Posted in CASE SUMMARIES

Flynn v. Oakland County, 2006 WL 950282 (E.D. Mich. Apr. 12, 2006)

In this civil rights case, plaintiffs moved to compel the production of “declassified” discovery. The parties had stipulated to a protective order regarding discovery, issued by the court on January 6, 2006, mandating that certain documents produced during discovery would be kept confidential. The protective order defined “confidential material,” and set out a procedure through which a party could challenge a document’s “confidential” designation. The protective order stated that confidential material could be submitted to the court, but that it must be filed under seal. It also delineated a process to protect confidential material during depositions and file handling.

Defendants thereafter produced more than 700 pages of documents, classifying every single page as “CONFIDENTIAL.” When the parties could not reach agreement regarding the documents’ classification, plaintiffs filed the present motion. Plaintiffs provided some examples of documents labeled “CONFIDENTIAL” by defendants which they contended were not confidential under the protective order: (1) public records, e.g., blank citizen complaint forms, published newspaper articles; (2) plaintiffs’ correspondence and telephone conversations, e.g., emails and correspondence to and from plaintiffs; (3) certified mail receipts and envelopes; (4) witness statements, internal emails, internal memos: Plaintiffs argued that internal emails, memos, or correspondence directly related to the incident described in the complaint were freely discoverable when relevant to an action. Plaintiffs conceded that some of the contested documents may be protected by the deliberative process privilege, but the privilege should be invoked “only in the context of communications designed to directly contribute to the formulation of important public policy,” not in civil rights cases against police departments; and (5) a key player’s employment file.

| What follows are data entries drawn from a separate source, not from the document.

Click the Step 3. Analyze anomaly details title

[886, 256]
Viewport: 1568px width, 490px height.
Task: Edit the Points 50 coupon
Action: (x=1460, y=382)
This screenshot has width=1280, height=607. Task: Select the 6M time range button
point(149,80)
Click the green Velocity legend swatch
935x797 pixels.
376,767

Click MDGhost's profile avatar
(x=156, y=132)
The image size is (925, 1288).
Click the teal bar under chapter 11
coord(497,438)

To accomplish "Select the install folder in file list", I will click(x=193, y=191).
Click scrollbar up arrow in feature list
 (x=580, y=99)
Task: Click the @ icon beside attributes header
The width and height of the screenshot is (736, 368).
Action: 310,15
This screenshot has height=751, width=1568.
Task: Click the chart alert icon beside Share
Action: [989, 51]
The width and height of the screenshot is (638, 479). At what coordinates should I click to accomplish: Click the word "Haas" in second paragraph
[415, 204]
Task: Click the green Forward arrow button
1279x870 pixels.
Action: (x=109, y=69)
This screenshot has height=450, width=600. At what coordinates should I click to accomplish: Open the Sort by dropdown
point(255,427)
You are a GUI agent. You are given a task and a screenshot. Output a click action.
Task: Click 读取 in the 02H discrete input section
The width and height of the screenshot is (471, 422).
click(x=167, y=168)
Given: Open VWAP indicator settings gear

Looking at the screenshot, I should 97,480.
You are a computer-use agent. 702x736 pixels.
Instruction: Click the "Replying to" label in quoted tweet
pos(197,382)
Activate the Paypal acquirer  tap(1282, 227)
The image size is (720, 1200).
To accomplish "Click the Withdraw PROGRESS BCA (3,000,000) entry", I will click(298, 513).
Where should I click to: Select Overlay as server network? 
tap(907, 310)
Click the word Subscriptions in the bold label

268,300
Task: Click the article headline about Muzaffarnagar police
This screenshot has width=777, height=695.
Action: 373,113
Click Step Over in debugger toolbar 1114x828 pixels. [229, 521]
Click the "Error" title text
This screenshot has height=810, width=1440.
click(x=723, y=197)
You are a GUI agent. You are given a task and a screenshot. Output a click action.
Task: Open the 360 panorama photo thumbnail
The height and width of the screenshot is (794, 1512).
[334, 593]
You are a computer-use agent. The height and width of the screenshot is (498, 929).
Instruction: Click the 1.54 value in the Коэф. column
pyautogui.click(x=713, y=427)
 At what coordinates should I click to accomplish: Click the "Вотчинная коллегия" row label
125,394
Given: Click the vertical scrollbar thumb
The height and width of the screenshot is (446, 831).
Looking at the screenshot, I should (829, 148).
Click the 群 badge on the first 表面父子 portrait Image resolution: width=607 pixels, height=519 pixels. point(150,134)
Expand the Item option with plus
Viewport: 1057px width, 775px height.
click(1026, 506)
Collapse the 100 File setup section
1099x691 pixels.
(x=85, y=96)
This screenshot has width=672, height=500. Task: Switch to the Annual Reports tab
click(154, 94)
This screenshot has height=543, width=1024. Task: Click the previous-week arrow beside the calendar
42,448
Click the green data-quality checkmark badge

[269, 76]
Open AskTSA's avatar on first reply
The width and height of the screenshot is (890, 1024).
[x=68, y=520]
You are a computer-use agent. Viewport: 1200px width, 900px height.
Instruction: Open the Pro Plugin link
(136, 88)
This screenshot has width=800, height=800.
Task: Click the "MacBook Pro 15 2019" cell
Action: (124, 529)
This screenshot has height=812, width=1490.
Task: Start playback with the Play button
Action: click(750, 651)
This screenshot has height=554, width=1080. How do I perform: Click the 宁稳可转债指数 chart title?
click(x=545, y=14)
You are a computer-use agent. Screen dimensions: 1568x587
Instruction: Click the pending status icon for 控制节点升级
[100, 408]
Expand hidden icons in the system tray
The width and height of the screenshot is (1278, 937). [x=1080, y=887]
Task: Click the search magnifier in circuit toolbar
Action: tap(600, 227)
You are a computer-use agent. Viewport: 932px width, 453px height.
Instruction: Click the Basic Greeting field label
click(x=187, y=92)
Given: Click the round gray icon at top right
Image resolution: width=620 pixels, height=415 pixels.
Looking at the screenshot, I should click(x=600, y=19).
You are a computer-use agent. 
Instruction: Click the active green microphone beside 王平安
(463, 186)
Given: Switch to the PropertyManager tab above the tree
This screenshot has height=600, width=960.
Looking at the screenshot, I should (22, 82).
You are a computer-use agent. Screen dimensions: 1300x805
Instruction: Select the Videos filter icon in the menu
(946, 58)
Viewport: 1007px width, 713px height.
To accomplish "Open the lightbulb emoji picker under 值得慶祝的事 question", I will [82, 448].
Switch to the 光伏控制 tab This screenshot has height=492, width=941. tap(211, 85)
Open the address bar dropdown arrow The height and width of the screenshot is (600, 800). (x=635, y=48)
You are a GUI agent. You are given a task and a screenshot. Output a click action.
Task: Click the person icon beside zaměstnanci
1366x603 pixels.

Plaintiffs argued that, because the documents were stamped “CONFIDENTIAL,” they were forced to comply with the protective order’s requirements for the use of confidential documents during depositions and filings with the court. Plaintiffs argued that these measures were an unnecessary burden because the documents were not truly confidential under the protective order. Plaintiffs contended that defendants had made no effort to separate confidential from non-confidential material, and requested that the court order defendants to produce clean copies of discovery without the confidential stamp within 14 days.

The court reviewed the protective order and noted that there were two requirements for a document to be deemed confidential: (1) a party must “reasonably and in good faith” believe the document is confidential, and (2) the party must not normally reveal the document to others. The court stated that the definition required the party “to make an independent determination as to the document’s confidentiality.” It added: “As plaintiffs say, simply placing a non-confidential document into a confidential file does not make the document confidential under the protective order.”

The court granted the plaintiffs’ motion, and ordered defendants, within 14 days (or more if requested), to submit discovery documents that comply with the definition of “Confidential Material” in the protective order to the court for an in camera review. The court instructed that defendants should review the documents “page by page” to determine which pages, as well as portions of a page, contained confidential information. The court left open the issue of sanctions, stating: “The Court reserves decision on whether or not defendants should be sanctioned for the failure to deal with the documents with a scalpel rather than a meat ax.”